■ DIRECTIONS ■
Continue the excerpt on energy optimization for variable-frequency motor control, starting immediately after its final sentence.

■ SOURCE EXTRACT ■
— BEGIN —

To further confirm the reliability of these findings, our predictions were compared against empirical results reported in the literature. Prior studies have demonstrated energy savings between 20% and 60% with variable-frequency drive applications in motor-driven systems [6,7], while soft starters have been shown to provide approximately 5% to 11% savings by reducing inrush currents and iron losses, particularly under low-load conditions [9]. In addition, recent experimental investigations involving frequency-based control strategies have reported substantial reductions in energy losses and RMS current [30], further supporting the effectiveness of speed modulation approaches. These observations are consistent with the trends identified in the present study, reinforcing the validity and broader applicability of the proposed normalized framework for hybrid control strategies.

3. Power Consumption Forecasting and Optimization

3.1. Optimization for Variable Frequency Controls

In the two-stage stochastic framework, the second stage determines the optimal speed profile for each realized workload scenario, minimizing normalized energy consumption while ensuring the required mechanical load is satisfied. To evaluate the minimum normalized energy consumption under variable frequency control, we solve the following discretized optimization problem derived using Equation (9):

$$\underset{{\widehat{r}}_1,\dots ,{\widehat{r}}_K}{min}{\displaystyle \frac{\widehat{E}}{{\widehat{E}}_0}}={\displaystyle \frac{1}{cos\left({\varphi }_r\right)}}\sum _{k=1}^K\Delta \tau ·f\left({\widehat{r}}_k\right),$$

(16)

where $f\left({\widehat{r}}_k\right)={\widehat{r}}_k^3\left[cos\left({\varphi }_r\right)-\delta (1-{\widehat{r}}_k)\right]$, and $\Delta \tau =1/K$ with K denoting the number of uniform time discretization points. The speed profile satisfies

$$\sum _{k=1}^K\Delta \tau ·{\widehat{r}}_k=\overline{L},0\le {\widehat{r}}_k\le 1.$$

(17)

Here, $\overline{L}=W/\left(P_r·T\right)\in (0,1]$ is the normalized average mechanical load over the time horizon, where W is the remaining mechanical energy required, $P_r$ is the motor’s rated power, and T is the duration of operation.

— END —

■ COLLECTED DATA ■
— BEGIN —

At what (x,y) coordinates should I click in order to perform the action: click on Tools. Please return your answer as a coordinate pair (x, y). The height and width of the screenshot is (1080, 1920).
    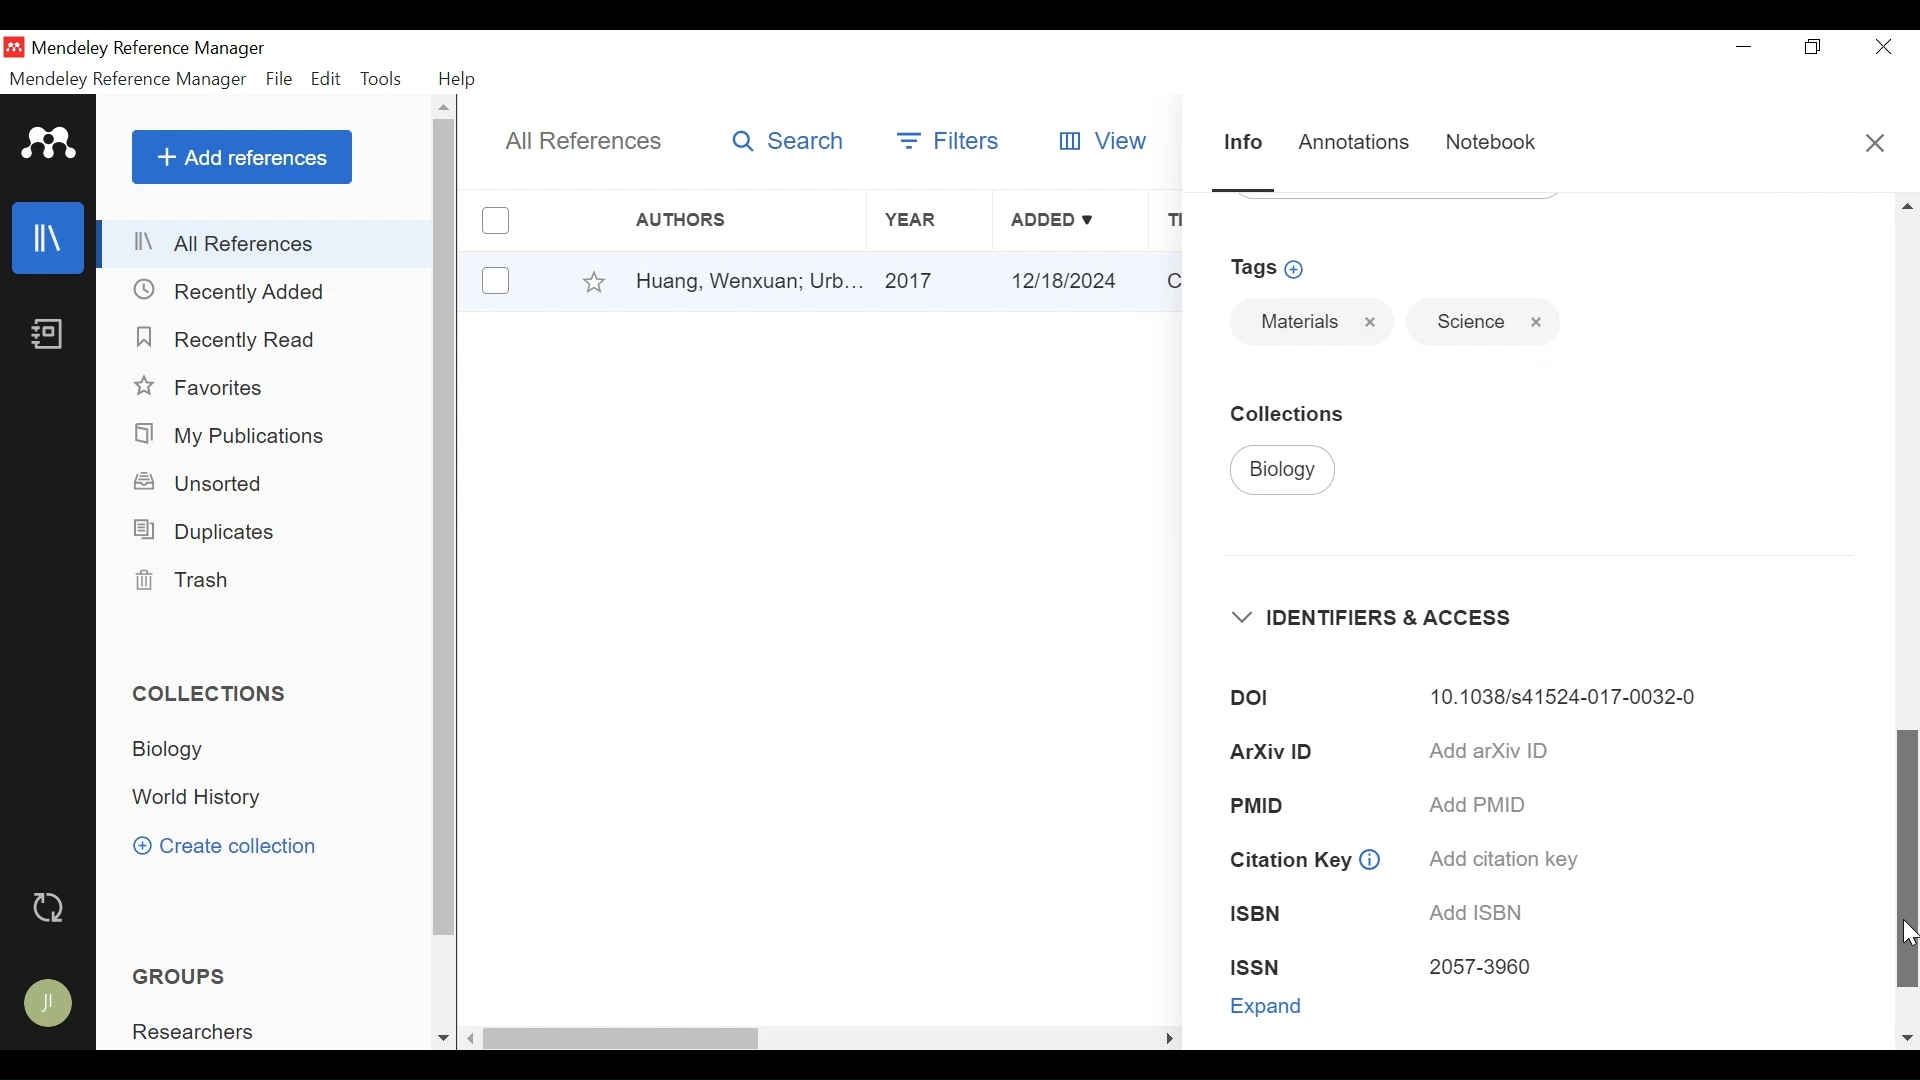
    Looking at the image, I should click on (383, 79).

— END —

■ THE OUTPUT ■
The corresponding first-stage (here-and-now) decision addresses motor sizing, i.e., determining the number and rating of motors in a new system design, with or without variable frequency control [31,32]. Uncertainty in workload demand and operating conditions is represented by a finite set of scenarios $\mathsf{\Omega }$, each with a probability of $p_{\omega }$. The first-stage sizing decisions are fixed across all scenarios, while the second-stage speed profiles adapt optimally within each scenario. The decision variables include the number of motors N, and the rated power per motor $P_r$. The objective is to minimize the expected total electrical energy consumption:

$$\underset{N,P_r}{min}\sum _{\omega \in \mathsf{\Omega }}{p}_{\omega }·E^{\omega }$$

(18)

where the energy consumption $E^{\omega }$, for variable frequency control in scenario $\omega$ is computed as

$$E^{\omega }=E_{\mathrm{fixed}}^{\omega }+N·{\displaystyle \frac{\sqrt{3}{V}_r{I}_{r}T}{P_r}}·\left({\displaystyle \frac{1}{cos\left({\varphi }_r\right)}}\sum _{k=1}^K\Delta \tau ·f\left({\widehat{r}}_k^{\omega }\right)\right)$$

(19)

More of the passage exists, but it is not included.